Mardi 31 mai, les députés ont adopté la loi sur la réforme des soins psychiatriques souhaitée par Nicolas Sarkozy à la suite du drame de 2008 impliquant un schizophrène qui, échappé d’un hôpital psychiatrique, avait poignardé un étudiant grenoblois. Cette loi, qui devrait entrer en vigueur le 1er août, largement contestée par les associations de malades et par certains psychiatres pour son caractère sécuritaire, comprend plusieurs mesures phares. La première permettra désormais d’imposer des soins ambulatoires à un malade sans son consentement. S’il ne suit pas son traitement, il pourra être hospitalisé d’office. Jusqu’à présent, les médecins n’avaient pas la possibilité d’obliger un patient à se soigner. Seule l’hospitalisation pouvait se faire sans son consentement. Pour les organisations professionnelles de psychiatres, cette nouvelle mesure n’est pas acceptable, puisqu’elle rompt la confiance qui existe entre le malade et son médecin, une confiance indispensable à une prise en charge thérapeutique efficace.

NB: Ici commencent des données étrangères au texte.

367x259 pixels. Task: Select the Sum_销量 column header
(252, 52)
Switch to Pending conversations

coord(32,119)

L’hospitalisation sous contrainte élargie
Autre mesure : l’élargissement des possibilités d’internement sous contrainte en hôpital psychiatrique. Jusqu’ici, une personne pouvait être hospitalisée d’office par le préfet ou le maire, ou bien suite à la demande d’un tiers et après avis médical. Dans ce dernier cas, le maintien à l’hôpital sans intervention extérieure (aval du préfet) ne pouvait excéder vingt-quatre heures. Désormais, cette hospitalisation pourra se faire à l’initiative de l’établissement (et donc du directeur), et ce pour une période de soixante-douze heures. Enfin, tout internement sous contrainte dont la durée dépasse quinze jours sera soumis au contrôle du juge des libertés et de la détention.

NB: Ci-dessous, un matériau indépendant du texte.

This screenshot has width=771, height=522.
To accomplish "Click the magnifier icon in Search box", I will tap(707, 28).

Bref, un ensemble de décisions dénoncées à l’unisson par de nombreux opposants, professionnels de la psychiatrie ou non, réunis notamment au sein du « Collectif des 39 contre la nuit sécuritaire », auteur d’une pétition qui a déjà recueilli plus de 30 000 signatures. Pour le collectif, ce texte « va instaurer une logique de dérive sécuritaire induisant un contrôle inédit de la population. Il s’appuie sur un principe de précaution inapproprié ». Quoi qu’il en soit, le vote de la loi est intervenu le jour même où l’Inspection générale des affaires sociales (Igas) remettait un rapport soulignant de graves dysfonctionnements au sein des hôpitaux psychiatriques. Des dysfonctionnements essentiellement dus au manque de moyens dévolus aux soins et à l’accueil des malades, dont l’état et la sécurité se dégradent.